Abstract
Purpose :
As deep learning applications to ophthalmology imaging increase in sophistication and clinical relevance, there is limited knowledge about the extent to which algorithm performance can predictably generalise. This study set out to determine how the accuracy of a fundus photo classifier built on one dataset can be replicated in a second dataset captured on a different device.
Methods :
25, 000 high quality fundus photos were manually selected from the UK Biobank (UKBB) (Topcon 3D OCT-1000, field angle 45°). A simple deep transfer learning model based on VGG architecture was built to classify images into right vs left eyes. This untouched algorithm was then validated on 2 smaller samples (n=430) of the fundus photos (Optos® California, field angle 200°) from Mass. Eye and Ear Infirmary (MEEI); the first sample was cropped to the posterior pole (MEEI-a) to approximate the region captured by the UKBB sample and the second same (same images) was cropped to the circular fundus edge (MEEI-b). The same process was then repeated in reverse; a model constructed on MEEI images was deployed on UKBB images.
Results :
The UKBB laterality classification model (LCM) achieved AUROC 0.997. When evaluated on dataset MEEI-a and MEEI-b, the resulting AUROC’s were 0.944 and 0.778 respectively.
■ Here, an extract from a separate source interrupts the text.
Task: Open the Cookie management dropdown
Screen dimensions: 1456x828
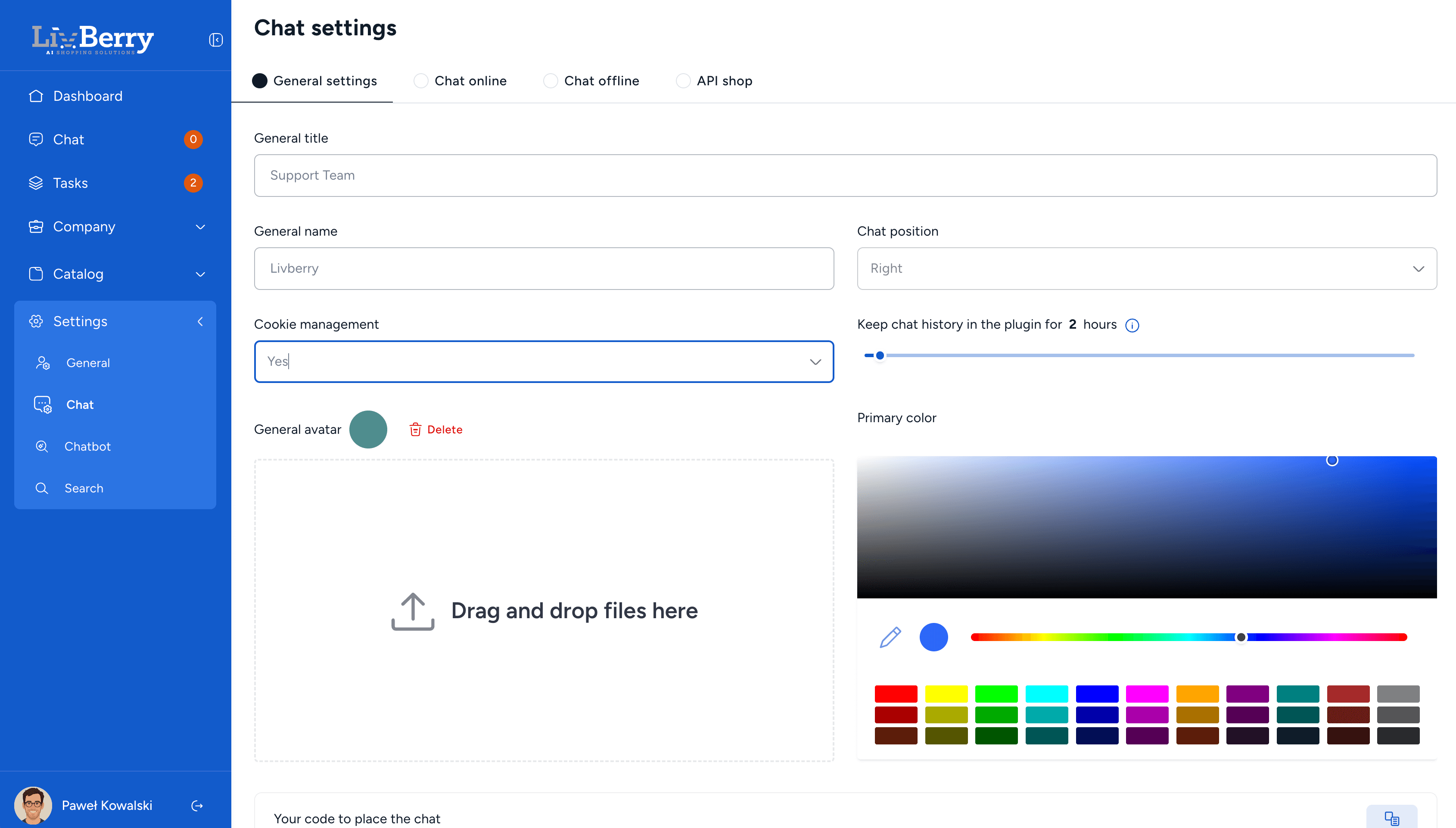Action: point(544,362)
The LCM subsequently built on MEEI-a achieved AUROC 0.991. When evaluated on MEEI-b and UKBB datasets, performance dropped to AUROC’s of 0.545 and 0.713 respectively.
Conclusions :
Simple and accurate algorithms generalize variably across devices and image setting. This finding highlights the importance of validation studies prior to deployment for clinical use.
This is a 2020 ARVO Annual Meeting abstract.